▼
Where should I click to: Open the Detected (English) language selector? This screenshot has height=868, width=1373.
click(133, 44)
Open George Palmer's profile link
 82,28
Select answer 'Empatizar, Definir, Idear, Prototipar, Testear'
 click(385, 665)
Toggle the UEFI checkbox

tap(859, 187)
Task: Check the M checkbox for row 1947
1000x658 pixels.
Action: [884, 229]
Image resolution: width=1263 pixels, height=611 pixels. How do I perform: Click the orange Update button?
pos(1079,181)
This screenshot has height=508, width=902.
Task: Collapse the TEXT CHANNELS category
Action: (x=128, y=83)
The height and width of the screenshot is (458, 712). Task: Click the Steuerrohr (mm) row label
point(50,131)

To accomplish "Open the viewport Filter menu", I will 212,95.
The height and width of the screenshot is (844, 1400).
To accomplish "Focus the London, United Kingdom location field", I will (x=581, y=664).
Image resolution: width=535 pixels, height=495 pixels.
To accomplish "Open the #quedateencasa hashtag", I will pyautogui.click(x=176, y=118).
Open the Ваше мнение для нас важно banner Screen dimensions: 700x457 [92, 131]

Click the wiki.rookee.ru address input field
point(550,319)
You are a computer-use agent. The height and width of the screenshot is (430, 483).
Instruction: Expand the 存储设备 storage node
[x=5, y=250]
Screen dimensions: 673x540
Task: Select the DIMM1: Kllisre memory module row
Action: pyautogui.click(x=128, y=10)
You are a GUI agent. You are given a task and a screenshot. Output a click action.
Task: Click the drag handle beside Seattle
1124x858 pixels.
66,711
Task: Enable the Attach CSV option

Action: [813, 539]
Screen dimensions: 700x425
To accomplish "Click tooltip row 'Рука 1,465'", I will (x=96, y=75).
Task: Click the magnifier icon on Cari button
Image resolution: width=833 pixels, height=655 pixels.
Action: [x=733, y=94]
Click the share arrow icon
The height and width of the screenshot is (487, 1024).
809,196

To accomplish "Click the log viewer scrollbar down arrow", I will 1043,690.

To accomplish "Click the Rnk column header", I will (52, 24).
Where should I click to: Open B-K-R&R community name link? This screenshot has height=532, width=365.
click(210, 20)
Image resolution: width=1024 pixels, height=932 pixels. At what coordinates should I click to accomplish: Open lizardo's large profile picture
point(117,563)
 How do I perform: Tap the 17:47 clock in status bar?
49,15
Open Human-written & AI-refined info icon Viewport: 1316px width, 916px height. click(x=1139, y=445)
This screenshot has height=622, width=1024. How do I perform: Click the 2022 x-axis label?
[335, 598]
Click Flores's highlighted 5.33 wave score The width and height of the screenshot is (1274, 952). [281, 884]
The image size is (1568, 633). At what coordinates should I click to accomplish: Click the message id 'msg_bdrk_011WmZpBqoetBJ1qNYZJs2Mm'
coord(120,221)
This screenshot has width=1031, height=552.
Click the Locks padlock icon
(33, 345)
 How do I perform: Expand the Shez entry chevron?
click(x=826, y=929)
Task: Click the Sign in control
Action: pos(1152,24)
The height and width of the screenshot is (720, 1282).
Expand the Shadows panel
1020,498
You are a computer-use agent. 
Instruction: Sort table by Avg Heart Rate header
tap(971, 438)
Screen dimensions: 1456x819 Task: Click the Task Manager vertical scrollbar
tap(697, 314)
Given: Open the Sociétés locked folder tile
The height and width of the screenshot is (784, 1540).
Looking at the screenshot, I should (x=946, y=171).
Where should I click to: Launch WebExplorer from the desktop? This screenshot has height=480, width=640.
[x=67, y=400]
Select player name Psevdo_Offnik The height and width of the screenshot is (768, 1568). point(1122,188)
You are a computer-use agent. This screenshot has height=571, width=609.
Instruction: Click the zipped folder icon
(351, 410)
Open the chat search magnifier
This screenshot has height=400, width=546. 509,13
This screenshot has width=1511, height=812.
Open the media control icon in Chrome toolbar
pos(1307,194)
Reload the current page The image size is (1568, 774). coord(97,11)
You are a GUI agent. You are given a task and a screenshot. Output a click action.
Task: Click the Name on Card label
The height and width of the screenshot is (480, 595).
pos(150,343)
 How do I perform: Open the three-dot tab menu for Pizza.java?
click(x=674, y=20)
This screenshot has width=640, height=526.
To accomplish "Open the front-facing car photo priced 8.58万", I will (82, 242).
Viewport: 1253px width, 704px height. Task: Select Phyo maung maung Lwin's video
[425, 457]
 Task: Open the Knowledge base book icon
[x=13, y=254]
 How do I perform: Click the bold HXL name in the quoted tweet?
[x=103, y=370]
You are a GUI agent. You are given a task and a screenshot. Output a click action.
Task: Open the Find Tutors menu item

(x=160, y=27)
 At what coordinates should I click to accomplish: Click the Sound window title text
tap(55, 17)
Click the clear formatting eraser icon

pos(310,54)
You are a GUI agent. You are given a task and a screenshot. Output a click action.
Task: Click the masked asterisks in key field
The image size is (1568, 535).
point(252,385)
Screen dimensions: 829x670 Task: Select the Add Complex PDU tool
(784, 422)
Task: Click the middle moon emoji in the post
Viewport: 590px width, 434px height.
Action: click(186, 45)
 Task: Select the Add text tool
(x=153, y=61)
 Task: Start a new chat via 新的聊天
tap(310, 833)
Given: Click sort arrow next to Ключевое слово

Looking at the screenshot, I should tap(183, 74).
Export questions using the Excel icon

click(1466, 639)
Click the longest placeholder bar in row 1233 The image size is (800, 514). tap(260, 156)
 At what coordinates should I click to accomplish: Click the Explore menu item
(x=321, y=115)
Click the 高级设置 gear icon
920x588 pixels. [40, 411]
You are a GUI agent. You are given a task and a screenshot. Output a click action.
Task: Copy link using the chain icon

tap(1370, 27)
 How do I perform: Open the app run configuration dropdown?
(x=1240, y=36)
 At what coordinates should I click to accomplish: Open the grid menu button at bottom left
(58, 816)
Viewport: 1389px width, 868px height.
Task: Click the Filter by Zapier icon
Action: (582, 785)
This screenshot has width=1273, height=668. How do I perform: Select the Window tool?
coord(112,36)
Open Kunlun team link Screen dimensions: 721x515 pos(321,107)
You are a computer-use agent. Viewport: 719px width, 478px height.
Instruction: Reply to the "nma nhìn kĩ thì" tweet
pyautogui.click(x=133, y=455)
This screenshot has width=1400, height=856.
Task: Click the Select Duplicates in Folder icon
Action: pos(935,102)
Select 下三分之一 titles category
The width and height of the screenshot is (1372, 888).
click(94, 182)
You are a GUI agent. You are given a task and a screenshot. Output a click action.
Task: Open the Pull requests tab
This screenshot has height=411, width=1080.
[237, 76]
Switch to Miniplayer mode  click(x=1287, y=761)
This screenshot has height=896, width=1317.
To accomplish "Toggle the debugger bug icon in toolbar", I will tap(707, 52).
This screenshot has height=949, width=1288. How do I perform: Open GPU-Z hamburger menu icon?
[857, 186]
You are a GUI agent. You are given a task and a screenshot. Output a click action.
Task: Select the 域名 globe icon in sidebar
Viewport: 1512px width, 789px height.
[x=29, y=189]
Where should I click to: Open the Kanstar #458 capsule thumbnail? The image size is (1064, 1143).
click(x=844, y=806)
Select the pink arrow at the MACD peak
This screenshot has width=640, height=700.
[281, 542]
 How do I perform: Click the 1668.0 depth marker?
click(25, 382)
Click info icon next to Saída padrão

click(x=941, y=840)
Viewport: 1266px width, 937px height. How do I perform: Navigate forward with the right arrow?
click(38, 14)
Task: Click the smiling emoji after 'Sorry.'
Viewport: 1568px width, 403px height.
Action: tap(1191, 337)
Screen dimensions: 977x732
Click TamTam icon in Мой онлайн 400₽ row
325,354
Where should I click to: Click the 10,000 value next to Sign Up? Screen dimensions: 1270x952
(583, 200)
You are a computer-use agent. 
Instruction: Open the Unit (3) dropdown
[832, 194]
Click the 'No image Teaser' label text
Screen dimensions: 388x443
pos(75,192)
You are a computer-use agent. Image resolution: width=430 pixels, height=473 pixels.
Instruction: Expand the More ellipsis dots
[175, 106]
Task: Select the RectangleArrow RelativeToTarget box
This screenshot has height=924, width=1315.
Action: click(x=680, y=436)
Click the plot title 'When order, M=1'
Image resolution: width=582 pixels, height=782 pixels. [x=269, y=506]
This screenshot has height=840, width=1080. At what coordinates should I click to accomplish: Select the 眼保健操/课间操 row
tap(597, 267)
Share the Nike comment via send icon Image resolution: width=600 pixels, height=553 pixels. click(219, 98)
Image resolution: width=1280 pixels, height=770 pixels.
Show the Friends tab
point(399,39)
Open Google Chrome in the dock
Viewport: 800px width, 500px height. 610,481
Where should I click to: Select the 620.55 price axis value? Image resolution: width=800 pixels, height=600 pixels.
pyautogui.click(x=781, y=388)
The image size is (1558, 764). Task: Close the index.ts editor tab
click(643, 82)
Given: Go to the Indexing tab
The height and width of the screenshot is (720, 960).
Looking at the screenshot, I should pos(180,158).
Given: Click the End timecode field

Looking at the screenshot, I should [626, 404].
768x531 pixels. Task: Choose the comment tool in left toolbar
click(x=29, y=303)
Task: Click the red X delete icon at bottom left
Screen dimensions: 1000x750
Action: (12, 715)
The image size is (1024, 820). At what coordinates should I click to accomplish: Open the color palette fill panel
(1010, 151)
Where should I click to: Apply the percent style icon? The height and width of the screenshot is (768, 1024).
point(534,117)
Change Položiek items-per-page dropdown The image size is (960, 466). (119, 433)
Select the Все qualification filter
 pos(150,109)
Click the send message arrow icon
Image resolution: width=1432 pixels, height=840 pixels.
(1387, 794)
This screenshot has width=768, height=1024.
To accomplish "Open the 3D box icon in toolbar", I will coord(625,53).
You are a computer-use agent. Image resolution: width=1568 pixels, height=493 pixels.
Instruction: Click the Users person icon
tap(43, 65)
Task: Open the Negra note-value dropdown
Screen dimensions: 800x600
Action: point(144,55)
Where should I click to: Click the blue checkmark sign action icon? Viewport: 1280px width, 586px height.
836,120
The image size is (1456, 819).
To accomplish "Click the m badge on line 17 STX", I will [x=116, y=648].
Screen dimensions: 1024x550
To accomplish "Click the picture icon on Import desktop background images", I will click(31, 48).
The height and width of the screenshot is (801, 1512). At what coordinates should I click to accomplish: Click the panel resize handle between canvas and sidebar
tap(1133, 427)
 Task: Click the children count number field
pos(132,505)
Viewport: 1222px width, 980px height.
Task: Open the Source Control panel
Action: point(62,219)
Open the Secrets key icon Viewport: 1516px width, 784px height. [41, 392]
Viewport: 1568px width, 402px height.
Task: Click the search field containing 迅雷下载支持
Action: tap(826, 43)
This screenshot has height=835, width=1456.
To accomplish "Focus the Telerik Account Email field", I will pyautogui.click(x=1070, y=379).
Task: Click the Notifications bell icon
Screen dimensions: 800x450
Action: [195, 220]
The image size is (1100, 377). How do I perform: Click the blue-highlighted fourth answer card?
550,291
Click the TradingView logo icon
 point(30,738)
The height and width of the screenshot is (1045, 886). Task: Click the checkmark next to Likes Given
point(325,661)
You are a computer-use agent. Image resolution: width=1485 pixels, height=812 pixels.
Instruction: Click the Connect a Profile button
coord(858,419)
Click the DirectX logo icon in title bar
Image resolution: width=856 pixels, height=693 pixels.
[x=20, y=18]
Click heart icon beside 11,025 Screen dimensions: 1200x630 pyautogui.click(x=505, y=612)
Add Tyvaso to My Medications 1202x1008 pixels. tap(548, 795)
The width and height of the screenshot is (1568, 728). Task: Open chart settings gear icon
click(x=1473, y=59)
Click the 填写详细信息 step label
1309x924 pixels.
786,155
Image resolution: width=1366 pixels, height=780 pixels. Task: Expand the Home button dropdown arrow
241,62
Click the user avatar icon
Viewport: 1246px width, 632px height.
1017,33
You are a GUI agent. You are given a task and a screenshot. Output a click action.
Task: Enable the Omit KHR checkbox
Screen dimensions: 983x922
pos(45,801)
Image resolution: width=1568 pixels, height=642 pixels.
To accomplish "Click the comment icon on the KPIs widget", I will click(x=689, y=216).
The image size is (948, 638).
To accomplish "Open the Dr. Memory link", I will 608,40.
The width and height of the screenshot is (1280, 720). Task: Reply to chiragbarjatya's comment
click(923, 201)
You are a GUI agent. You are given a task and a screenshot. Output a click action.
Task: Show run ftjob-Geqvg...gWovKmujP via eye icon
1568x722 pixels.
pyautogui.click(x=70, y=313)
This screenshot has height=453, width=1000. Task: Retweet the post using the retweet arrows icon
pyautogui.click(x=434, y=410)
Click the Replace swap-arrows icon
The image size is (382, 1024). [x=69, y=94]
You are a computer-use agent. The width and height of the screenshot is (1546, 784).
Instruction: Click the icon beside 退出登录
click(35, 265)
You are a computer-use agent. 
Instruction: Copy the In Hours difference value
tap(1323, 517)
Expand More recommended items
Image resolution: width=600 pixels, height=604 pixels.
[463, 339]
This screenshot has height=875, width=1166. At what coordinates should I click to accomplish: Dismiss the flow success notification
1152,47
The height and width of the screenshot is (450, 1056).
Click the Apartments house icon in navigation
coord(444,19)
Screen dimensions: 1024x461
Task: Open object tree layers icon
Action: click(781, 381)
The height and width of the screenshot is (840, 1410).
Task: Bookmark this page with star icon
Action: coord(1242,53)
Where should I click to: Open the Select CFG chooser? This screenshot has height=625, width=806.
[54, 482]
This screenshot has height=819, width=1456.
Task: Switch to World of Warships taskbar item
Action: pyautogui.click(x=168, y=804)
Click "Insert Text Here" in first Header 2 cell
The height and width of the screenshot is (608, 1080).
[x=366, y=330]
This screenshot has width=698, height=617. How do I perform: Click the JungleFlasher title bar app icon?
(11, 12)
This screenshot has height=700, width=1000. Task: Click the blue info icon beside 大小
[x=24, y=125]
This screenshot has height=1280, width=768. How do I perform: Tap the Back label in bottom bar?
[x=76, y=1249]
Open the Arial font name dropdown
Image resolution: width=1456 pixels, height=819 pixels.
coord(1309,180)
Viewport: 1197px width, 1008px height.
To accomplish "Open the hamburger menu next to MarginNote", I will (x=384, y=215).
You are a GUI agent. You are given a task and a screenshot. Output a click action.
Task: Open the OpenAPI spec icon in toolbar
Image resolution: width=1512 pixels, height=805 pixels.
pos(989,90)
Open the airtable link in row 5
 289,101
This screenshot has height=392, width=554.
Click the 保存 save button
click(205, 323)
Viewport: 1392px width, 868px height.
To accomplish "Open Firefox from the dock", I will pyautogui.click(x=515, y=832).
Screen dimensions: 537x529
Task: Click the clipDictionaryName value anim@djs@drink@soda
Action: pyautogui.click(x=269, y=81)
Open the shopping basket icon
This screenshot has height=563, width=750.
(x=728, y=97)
▲
### What you will do:
Write out the entries above word for word, starting at the first line of the entries and ending at the line that contains "Action: [884, 229]".

### Result of the task:
Where should I click to: Open the Detected (English) language selector? This screenshot has height=868, width=1373.
click(133, 44)
Open George Palmer's profile link
 82,28
Select answer 'Empatizar, Definir, Idear, Prototipar, Testear'
 click(385, 665)
Toggle the UEFI checkbox

tap(859, 187)
Task: Check the M checkbox for row 1947
1000x658 pixels.
Action: [884, 229]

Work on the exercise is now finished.